It's not that I oppose an "import" feature, I'm just pointing out what implication it would have.
> I don't see a case being made against shimmying the teller to
> the window 2 feet away, either. :)
You really like to talk in riddles, don't you?
> > Of course this only has implications if you use the
> > Lua compiler separately. But I do that, I even allow Lua scripts to be
> > compiled on a different architectury (I modified the Lua compiler to be able
> > to cross compile).
> I see now... but presumably you keep a copy of the modules your script
> depends on, for testing and development purposes.
Not in the case of generated scripts. In those cases the scripts maybe don't even exist as files but only as strings in memory. Of course modules aren't usually generated scripts, so it probably will work in most cases.
> > Now this might not be the most important feature of Lua, but I just wanted
> > to say that it is quite nice and handy in some cases.
> >> So far these concerns don't really align with the unconditional usage
> >> of modules; dynamism is being preferred where it isn't beneficial.
> > I am not sure what your point is.
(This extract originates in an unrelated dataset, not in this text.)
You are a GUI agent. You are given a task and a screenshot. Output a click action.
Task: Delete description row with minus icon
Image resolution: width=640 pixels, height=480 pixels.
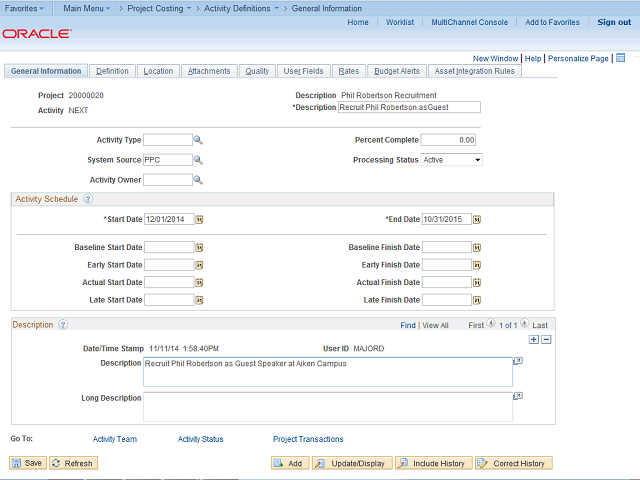pyautogui.click(x=545, y=340)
Could you please elaborate?
> This is unconditional:
> local t = require("foo")
> This isn't:
> if lua_version > 5100 then
> local t = require("foo")
> local t = require("bar")
I got this part, but not your last sentence.
> With import semantics, the bytecode would be larger as it compiles both modules.
Hopefully not, the bytecode of modules should still be shared and only compiled once, no need to compile imported modules in each Lua file compilation.